# **MP4 Final Report**

December 7th, 2020

Alex Vetsavong
Peter Kircher
Mohan Li

- 1. Introduction (Mohan)
- 2. Project overview (Alex)
- 3. Design description
  - (a) Overview (PJ)
  - (b) Milestones
    - i. Checkpoint 1 (Mohan)
    - ii. Checkpoint 2 (Alex)
    - iii. Checkpoint 3 (PJ)
  - (c) Advanced design options
    - i. Option 1 (L2) (Alex)
      - A. Design
      - B. Testing
      - C. Performance analysis
    - ii. Option 2 (4-way cache) (PJ)
      - A. Design
      - B. Testing
      - C. Performance analysis
    - ii. Option 3 (M-extension) (Mohan)
      - A. Design
      - B. Testing
      - C. Performance analysis
- 4. Conclusion (PJ)

# 1 Introduction

This machine problem involves the design of a pipelined microprocessor that can execute the RV32I Instruction Set. Instruction pipelining is a technique for implementing instruction-level parallelism within a single processor. Compared with multiple-cycle processors, pipelined processors greatly increase the overall instruction throughput. In this processor design, the instructions flow through 5 different stages: fetch(IF), decode(ID), execute(EX), memory access(MEM) and writeback(WB). We also added support for hazard detection and data forwarding, as well as integrating a basic cache system. This design project helped us understand computer architecture in general, and was a great opportunity for us to apply the knowledge from classes into practice.

# 2 Project Overview

The goal of the project was to create a simple 5-stage pipelined RISC-V processor with a limited instruction set. Given the priorities of the group, there was no motivation to pursue an out-of-order or superscalar processor for the sake of time and complexity. As such, the group wanted to pursue design goals that maximized performance gains versus the time invested into designing them, such as larger caches, a lower-level cache (L2), and a multiplier extension. For the span of the project lifetime, communication was done through Discord: this included scheduling times to do partner programming and explicitly setting personal deadlines. Work was, for the most part, equally distributed amongst the members by expected complexity, not including the work needed to debug and fix functionality after integrating each member's work, which was often done together through partner programming.

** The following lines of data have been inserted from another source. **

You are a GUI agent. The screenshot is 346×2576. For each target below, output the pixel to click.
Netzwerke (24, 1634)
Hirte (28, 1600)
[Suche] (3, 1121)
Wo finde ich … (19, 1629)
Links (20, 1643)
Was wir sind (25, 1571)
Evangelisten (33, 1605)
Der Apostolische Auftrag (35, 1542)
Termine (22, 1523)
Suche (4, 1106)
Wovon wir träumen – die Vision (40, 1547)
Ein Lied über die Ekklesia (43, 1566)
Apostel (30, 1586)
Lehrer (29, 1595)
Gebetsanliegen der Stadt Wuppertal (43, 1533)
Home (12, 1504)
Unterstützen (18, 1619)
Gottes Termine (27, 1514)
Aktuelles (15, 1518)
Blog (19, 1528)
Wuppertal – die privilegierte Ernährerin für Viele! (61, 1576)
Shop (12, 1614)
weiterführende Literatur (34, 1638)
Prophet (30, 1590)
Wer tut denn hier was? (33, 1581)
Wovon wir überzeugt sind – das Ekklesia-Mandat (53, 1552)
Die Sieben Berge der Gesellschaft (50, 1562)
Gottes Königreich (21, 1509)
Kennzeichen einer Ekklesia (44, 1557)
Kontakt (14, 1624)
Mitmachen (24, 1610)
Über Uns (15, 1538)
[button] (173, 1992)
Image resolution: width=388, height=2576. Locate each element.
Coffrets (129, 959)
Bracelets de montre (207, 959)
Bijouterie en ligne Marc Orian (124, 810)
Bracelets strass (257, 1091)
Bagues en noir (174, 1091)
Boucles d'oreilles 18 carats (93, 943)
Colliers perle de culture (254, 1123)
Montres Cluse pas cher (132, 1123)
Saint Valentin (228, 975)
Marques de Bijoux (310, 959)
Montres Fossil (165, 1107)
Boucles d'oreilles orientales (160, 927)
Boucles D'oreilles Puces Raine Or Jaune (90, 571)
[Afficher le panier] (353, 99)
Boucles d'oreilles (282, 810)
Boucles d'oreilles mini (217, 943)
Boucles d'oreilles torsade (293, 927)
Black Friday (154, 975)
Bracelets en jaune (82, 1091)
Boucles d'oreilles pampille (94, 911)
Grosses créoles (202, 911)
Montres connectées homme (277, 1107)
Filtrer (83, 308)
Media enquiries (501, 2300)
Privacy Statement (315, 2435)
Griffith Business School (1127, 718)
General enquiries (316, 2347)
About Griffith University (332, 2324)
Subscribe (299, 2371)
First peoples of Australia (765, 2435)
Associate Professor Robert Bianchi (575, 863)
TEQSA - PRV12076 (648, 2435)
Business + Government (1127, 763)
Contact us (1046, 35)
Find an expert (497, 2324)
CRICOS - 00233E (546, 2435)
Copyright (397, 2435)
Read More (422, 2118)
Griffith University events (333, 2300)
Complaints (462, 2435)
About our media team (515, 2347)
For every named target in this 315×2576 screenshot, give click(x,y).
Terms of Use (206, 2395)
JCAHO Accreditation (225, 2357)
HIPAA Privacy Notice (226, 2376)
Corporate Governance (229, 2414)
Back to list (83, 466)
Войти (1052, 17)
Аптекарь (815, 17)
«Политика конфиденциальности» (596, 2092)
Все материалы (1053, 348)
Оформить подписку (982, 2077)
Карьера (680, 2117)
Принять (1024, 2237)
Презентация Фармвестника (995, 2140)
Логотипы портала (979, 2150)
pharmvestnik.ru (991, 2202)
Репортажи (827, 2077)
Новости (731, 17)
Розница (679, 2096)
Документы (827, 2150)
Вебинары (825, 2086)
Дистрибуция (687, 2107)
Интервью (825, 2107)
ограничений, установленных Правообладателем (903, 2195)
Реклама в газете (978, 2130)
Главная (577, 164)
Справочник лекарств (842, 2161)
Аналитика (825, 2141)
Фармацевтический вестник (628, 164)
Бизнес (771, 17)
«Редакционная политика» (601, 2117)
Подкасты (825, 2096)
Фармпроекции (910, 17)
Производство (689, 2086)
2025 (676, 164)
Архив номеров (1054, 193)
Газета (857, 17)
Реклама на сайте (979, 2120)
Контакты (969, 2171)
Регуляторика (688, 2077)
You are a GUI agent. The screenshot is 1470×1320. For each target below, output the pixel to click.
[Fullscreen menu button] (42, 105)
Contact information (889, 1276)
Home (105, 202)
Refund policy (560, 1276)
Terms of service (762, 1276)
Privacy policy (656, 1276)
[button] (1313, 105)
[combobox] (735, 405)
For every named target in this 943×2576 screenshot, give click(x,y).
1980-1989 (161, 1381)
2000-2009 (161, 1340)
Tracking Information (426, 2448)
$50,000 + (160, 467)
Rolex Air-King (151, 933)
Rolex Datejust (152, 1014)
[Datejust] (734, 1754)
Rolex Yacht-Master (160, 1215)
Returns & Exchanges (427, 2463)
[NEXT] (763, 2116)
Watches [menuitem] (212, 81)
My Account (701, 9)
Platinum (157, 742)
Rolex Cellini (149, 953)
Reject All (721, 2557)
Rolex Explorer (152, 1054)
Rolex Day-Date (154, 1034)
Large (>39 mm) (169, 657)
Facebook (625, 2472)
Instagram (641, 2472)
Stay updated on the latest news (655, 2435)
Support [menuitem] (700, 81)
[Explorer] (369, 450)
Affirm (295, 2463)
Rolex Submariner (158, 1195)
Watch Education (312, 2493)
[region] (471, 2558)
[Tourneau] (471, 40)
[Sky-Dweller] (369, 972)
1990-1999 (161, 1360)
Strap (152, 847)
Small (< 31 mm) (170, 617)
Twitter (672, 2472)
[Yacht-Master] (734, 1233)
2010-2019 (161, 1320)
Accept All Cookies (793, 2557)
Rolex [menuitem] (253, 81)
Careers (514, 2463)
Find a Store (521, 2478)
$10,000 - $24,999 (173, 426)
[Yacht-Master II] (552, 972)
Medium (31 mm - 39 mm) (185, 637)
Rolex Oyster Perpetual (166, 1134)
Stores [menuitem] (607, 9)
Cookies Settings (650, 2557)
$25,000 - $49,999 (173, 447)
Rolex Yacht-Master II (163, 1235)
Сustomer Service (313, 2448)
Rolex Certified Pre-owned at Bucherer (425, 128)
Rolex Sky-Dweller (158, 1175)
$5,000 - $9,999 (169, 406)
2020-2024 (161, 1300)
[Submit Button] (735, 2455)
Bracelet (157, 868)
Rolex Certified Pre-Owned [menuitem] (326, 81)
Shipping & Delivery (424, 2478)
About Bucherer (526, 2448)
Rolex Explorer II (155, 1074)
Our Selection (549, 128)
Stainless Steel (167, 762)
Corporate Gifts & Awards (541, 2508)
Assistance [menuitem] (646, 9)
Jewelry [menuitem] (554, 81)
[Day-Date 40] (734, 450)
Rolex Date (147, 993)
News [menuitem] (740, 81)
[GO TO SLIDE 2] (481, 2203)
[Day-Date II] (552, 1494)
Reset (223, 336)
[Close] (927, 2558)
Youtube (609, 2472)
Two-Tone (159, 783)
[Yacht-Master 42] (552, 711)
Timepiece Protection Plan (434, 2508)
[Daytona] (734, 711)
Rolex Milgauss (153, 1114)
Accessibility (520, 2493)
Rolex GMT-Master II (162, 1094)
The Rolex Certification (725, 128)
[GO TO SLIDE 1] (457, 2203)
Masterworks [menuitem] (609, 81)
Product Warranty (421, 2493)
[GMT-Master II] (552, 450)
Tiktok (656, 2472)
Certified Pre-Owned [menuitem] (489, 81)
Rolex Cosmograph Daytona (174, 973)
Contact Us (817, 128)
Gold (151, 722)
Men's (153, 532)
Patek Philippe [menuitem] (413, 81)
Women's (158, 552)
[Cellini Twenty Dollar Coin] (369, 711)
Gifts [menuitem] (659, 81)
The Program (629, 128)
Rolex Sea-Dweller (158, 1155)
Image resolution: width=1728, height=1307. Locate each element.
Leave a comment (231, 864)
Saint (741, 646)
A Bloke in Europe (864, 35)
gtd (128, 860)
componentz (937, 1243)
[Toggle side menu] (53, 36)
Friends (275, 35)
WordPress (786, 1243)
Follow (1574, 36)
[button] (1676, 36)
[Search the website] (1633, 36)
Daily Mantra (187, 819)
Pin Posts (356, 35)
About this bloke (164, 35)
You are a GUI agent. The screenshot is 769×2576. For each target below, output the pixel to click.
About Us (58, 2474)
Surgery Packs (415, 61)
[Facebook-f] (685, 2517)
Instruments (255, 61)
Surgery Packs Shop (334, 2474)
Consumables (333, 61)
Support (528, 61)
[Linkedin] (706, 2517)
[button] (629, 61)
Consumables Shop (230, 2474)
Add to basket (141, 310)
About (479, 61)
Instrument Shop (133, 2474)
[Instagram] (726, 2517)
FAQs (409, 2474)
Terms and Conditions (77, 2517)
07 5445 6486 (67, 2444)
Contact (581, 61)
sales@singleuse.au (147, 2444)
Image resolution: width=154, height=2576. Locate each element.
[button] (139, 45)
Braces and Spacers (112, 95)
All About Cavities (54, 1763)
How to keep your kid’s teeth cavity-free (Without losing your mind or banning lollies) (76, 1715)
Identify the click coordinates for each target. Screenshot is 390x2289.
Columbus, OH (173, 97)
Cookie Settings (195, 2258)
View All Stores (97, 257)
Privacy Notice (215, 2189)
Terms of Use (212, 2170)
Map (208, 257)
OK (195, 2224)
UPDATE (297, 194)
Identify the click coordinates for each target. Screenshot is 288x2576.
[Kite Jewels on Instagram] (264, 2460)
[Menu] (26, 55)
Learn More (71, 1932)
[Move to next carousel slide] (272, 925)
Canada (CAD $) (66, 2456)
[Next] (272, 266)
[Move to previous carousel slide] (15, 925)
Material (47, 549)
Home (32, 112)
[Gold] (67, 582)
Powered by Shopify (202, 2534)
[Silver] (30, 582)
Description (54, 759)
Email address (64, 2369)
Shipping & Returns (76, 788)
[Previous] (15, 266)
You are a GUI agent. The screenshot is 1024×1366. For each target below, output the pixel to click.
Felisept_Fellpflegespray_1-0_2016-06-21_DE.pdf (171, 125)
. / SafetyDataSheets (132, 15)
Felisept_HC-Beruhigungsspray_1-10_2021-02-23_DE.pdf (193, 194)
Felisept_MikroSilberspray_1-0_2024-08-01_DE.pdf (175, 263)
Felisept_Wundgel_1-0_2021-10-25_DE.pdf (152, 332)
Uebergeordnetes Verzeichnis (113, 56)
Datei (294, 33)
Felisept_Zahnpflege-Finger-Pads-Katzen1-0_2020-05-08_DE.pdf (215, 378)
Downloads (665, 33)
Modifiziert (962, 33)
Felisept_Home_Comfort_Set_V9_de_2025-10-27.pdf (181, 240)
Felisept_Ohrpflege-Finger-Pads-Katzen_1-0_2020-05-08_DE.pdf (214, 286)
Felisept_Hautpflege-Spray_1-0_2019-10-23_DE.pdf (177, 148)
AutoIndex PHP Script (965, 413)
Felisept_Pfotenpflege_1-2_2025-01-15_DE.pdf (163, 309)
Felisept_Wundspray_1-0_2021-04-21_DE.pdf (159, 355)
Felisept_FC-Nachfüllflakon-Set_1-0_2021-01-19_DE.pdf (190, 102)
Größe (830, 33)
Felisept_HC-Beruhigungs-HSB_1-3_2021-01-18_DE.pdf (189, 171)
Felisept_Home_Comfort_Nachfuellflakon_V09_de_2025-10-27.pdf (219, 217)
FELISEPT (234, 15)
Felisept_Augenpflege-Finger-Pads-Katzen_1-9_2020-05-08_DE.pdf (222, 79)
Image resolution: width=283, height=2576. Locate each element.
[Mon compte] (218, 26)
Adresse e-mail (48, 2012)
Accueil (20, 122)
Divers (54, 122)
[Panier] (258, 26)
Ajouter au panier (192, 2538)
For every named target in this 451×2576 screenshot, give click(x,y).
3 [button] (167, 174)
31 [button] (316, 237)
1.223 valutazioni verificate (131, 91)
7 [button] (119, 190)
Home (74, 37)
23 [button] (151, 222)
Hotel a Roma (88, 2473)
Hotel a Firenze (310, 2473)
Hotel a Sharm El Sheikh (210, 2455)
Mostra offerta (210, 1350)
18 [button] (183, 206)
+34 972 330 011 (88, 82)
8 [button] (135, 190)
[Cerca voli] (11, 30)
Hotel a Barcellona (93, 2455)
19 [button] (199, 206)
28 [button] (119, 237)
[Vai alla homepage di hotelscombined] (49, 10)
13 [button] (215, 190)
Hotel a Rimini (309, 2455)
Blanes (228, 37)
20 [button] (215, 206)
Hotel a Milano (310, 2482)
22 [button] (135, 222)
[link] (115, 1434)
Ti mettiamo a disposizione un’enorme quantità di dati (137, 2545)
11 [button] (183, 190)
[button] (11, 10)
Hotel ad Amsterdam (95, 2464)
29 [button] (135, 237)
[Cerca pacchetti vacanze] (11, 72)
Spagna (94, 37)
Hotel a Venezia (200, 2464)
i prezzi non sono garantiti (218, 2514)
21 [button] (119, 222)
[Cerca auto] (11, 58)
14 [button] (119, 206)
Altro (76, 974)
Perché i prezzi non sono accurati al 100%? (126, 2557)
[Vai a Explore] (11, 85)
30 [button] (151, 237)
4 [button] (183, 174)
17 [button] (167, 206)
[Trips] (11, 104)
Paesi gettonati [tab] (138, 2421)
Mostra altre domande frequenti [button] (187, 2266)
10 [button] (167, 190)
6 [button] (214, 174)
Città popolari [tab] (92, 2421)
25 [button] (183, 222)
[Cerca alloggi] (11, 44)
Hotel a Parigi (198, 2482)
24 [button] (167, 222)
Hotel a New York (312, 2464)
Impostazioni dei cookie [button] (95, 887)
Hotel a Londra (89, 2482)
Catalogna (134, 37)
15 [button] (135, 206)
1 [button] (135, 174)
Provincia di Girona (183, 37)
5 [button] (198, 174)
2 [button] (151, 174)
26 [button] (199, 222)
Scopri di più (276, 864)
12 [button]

# **3 Design Description**

#### 3.1 Overview

Our design can be broken up into individual components that are combined to make our RISC-V processor. Aside from the options, each component is needed to create a functional and correct processor. For instance, without an arbiter, the I-Cache and D-Cache will collide when allocating cache lines. Without forwarding logic, correctness on data hazards will be compromised. Here are the components of our design:

- Basic pipeline registers, PC register, regfile
- Instruction decode and control ROM
- ALU and CMP
- L1 I-Cache and D-Cache

- Arbiter and cache line adaptor
- Data forwarding and stalling logic
- L2 Unified Cache
- Divider and Add-shift Multiplier

Since it doesn't fall into any of the checkpoints and stands as a skeleton for our design, Figures 1 and 2 show the basic design for our pipeline, before forwarding paths and options are included. The Caches and Control ROM are black-boxed as they will be explained in further detail.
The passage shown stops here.